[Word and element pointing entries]
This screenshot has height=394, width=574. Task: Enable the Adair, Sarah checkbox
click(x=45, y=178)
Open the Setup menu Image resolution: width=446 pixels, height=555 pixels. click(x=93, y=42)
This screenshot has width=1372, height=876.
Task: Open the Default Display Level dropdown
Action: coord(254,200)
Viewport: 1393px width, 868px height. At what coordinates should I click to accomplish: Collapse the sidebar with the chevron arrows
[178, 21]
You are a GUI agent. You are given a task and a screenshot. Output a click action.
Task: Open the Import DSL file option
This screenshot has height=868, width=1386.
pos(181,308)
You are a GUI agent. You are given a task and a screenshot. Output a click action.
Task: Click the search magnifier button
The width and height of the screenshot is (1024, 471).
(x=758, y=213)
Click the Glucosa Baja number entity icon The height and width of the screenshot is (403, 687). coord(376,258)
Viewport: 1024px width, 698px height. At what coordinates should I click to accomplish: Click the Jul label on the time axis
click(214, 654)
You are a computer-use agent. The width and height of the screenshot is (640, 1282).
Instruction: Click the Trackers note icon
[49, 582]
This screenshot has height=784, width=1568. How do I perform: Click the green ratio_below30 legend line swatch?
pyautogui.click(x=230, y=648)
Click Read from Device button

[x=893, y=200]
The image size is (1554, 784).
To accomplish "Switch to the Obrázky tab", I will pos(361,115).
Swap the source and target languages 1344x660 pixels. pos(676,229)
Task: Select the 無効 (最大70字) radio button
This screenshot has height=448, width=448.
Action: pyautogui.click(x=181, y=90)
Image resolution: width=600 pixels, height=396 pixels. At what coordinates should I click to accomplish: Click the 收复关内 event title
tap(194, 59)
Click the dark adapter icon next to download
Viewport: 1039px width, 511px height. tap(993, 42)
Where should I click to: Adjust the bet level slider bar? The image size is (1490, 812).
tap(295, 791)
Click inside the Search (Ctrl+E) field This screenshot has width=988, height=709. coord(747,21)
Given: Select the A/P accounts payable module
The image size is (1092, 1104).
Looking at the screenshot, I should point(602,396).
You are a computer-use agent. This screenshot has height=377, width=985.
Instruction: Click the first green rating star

### Directions
Convert every line of the listing above into a JSON array of strings, one string per line, and leave out blank lines.

### Solution for this exercise
[
  "This screenshot has height=394, width=574. Task: Enable the Adair, Sarah checkbox",
  "click(x=45, y=178)",
  "Open the Setup menu Image resolution: width=446 pixels, height=555 pixels. click(x=93, y=42)",
  "This screenshot has width=1372, height=876.",
  "Task: Open the Default Display Level dropdown",
  "Action: coord(254,200)",
  "Viewport: 1393px width, 868px height. At what coordinates should I click to accomplish: Collapse the sidebar with the chevron arrows",
  "[178, 21]",
  "You are a GUI agent. You are given a task and a screenshot. Output a click action.",
  "Task: Open the Import DSL file option",
  "This screenshot has height=868, width=1386.",
  "pos(181,308)",
  "You are a GUI agent. You are given a task and a screenshot. Output a click action.",
  "Task: Click the search magnifier button",
  "The width and height of the screenshot is (1024, 471).",
  "(x=758, y=213)",
  "Click the Glucosa Baja number entity icon The height and width of the screenshot is (403, 687). coord(376,258)",
  "Viewport: 1024px width, 698px height. At what coordinates should I click to accomplish: Click the Jul label on the time axis",
  "click(214, 654)",
  "You are a computer-use agent. The width and height of the screenshot is (640, 1282).",
  "Instruction: Click the Trackers note icon",
  "[49, 582]",
  "This screenshot has height=784, width=1568. How do I perform: Click the green ratio_below30 legend line swatch?",
  "pyautogui.click(x=230, y=648)",
  "Click Read from Device button",
  "[x=893, y=200]",
  "The image size is (1554, 784).",
  "To accomplish \"Switch to the Obrázky tab\", I will pos(361,115).",
  "Swap the source and target languages 1344x660 pixels. pos(676,229)",
  "Task: Select the 無効 (最大70字) radio button",
  "This screenshot has height=448, width=448.",
  "Action: pyautogui.click(x=181, y=90)",
  "Image resolution: width=600 pixels, height=396 pixels. At what coordinates should I click to accomplish: Click the 收复关内 event title",
  "tap(194, 59)",
  "Click the dark adapter icon next to download",
  "Viewport: 1039px width, 511px height. tap(993, 42)",
  "Where should I click to: Adjust the bet level slider bar? The image size is (1490, 812).",
  "tap(295, 791)",
  "Click inside the Search (Ctrl+E) field This screenshot has width=988, height=709. coord(747,21)",
  "Given: Select the A/P accounts payable module",
  "The image size is (1092, 1104).",
  "Looking at the screenshot, I should point(602,396).",
  "You are a computer-use agent. This screenshot has height=377, width=985.",
  "Instruction: Click the first green rating star"
]